A prediction model based on random survival forest analysis of the overall survival of elderly female papillary thyroid carcinoma patients: a SEER-based study

Endocrine. 2024 Apr 1. doi: 10.1007/s12020-024-03797-1. Online ahead of print.

Abstract

Objective: Papillary thyroid carcinoma (PTC) is a common malignancy whose incidence is three times greater in females than in males. The prognosis of ageing patients is poor. This research was designed to construct models to predict the overall survival of elderly female patients with PTC.

Methods: We developed prediction models based on the random survival forest (RSF) algorithm and traditional Cox regression. The data of 4539 patients were extracted from the Surveillance, Epidemiology, and End Results (SEER) database. Twelve variables were analysed to establish the models. The C-index and the Brier score were selected to evaluate the discriminatory ability of the models. Time-dependent receiver operating characteristic (ROC) curves were also drawn to evaluate the accuracy of the models. The clinical benefits of the two models were compared on the basis of the DCA curve. In addition, the Shapley Additive Explanations (SHAP) plot was used to visualize the contribution of the variables in the RSF model.

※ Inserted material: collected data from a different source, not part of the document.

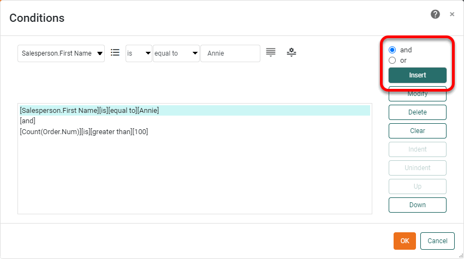
Task: Expand the 'is' operator dropdown
Action: pos(139,53)
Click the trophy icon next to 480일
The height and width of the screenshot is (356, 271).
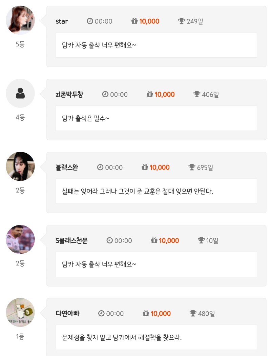[193, 314]
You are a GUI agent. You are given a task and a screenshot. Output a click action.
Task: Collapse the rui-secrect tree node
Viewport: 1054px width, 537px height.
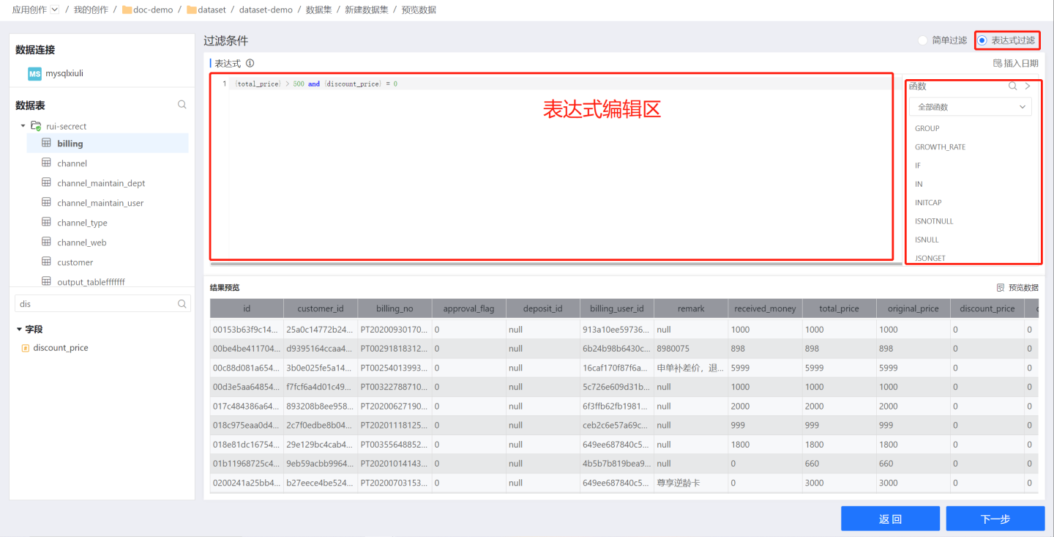pyautogui.click(x=23, y=126)

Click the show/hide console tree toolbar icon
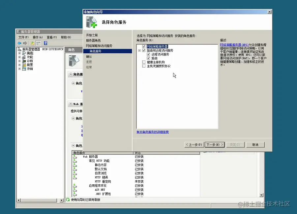[38, 43]
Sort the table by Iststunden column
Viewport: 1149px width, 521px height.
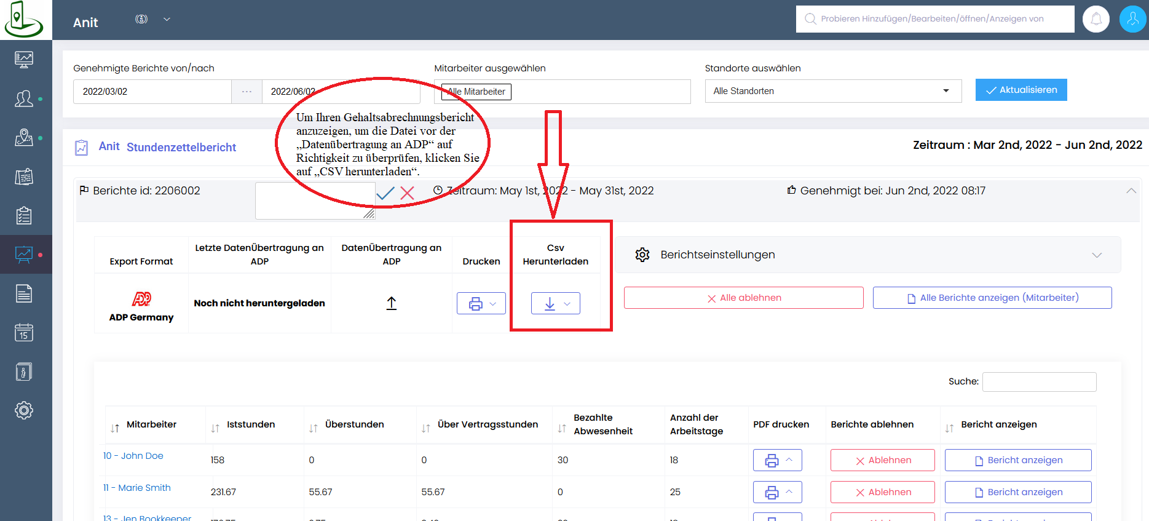pyautogui.click(x=250, y=424)
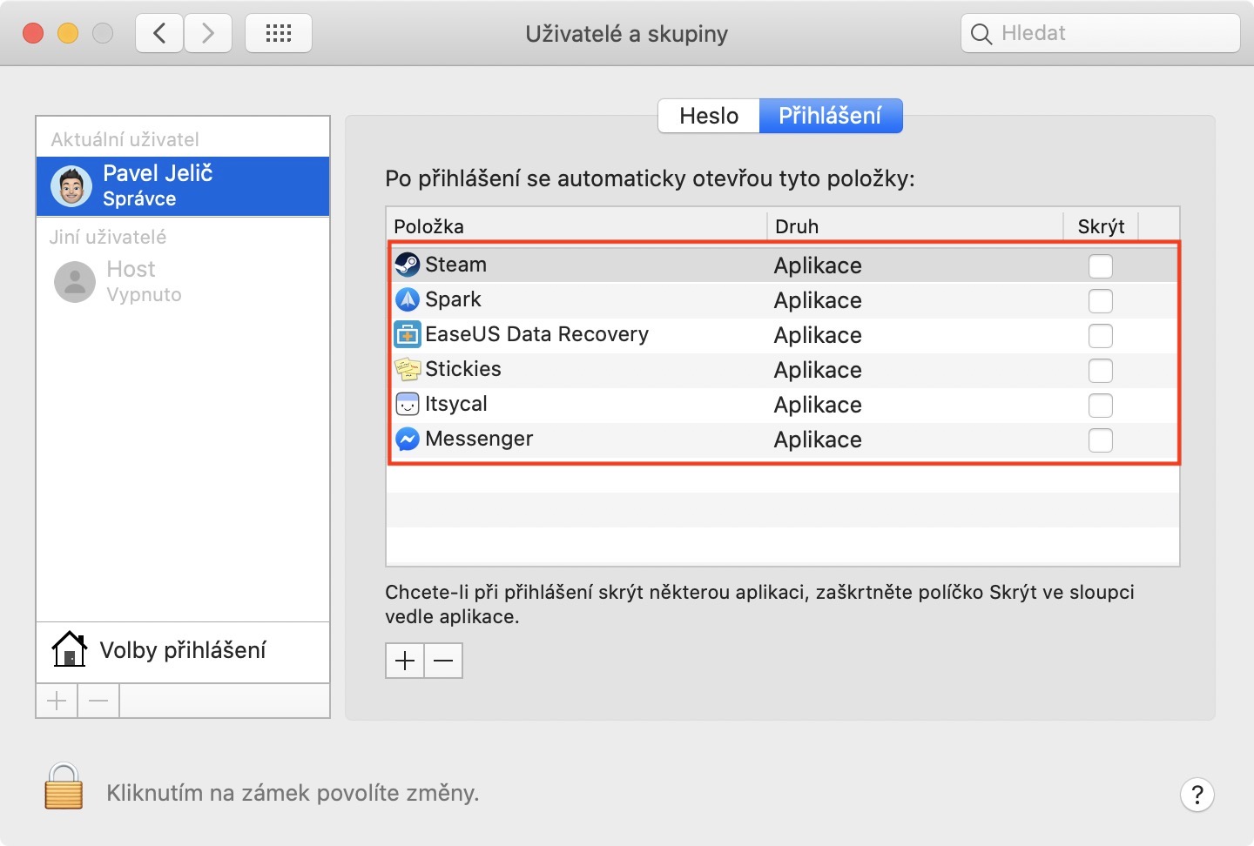
Task: Show all preferences grid icon
Action: coord(279,34)
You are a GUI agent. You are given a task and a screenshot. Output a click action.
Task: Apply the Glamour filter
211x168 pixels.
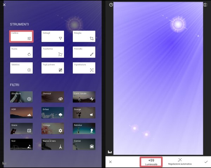[53, 97]
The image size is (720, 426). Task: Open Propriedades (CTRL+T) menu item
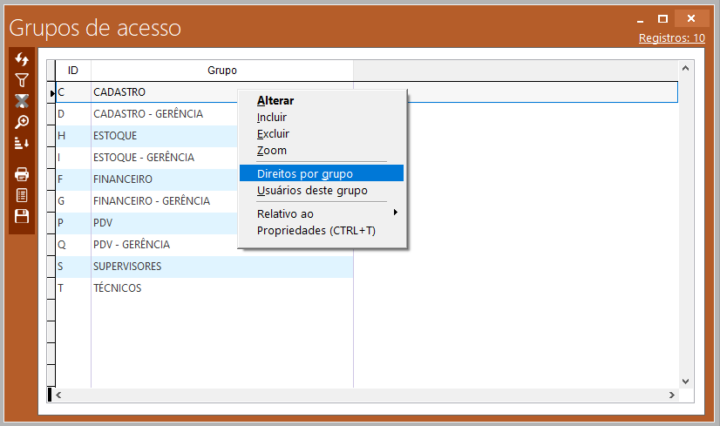(316, 231)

Results: The C-index of the RSF model was 0.811, which was greater than that of the Cox model (0.781). According to the Brier score and the area under the ROC curve (AUC), the RSF model performed better than the Cox model. On the basis of the DCA curve, the RSF model demonstrated fair clinical benefit. The SHAP plot showed that age was the most important variable contributing to the outcome of PTC in elderly female patients.

Conclusions: The RSF model we developed performed better than the Cox model and might be valuable for clinical practice.

Keywords: Epidemiology; Papillary thyroid carcinoma; Surveillance; and End Results Program; elderly female patients; machine learning; random survival forest; visualization.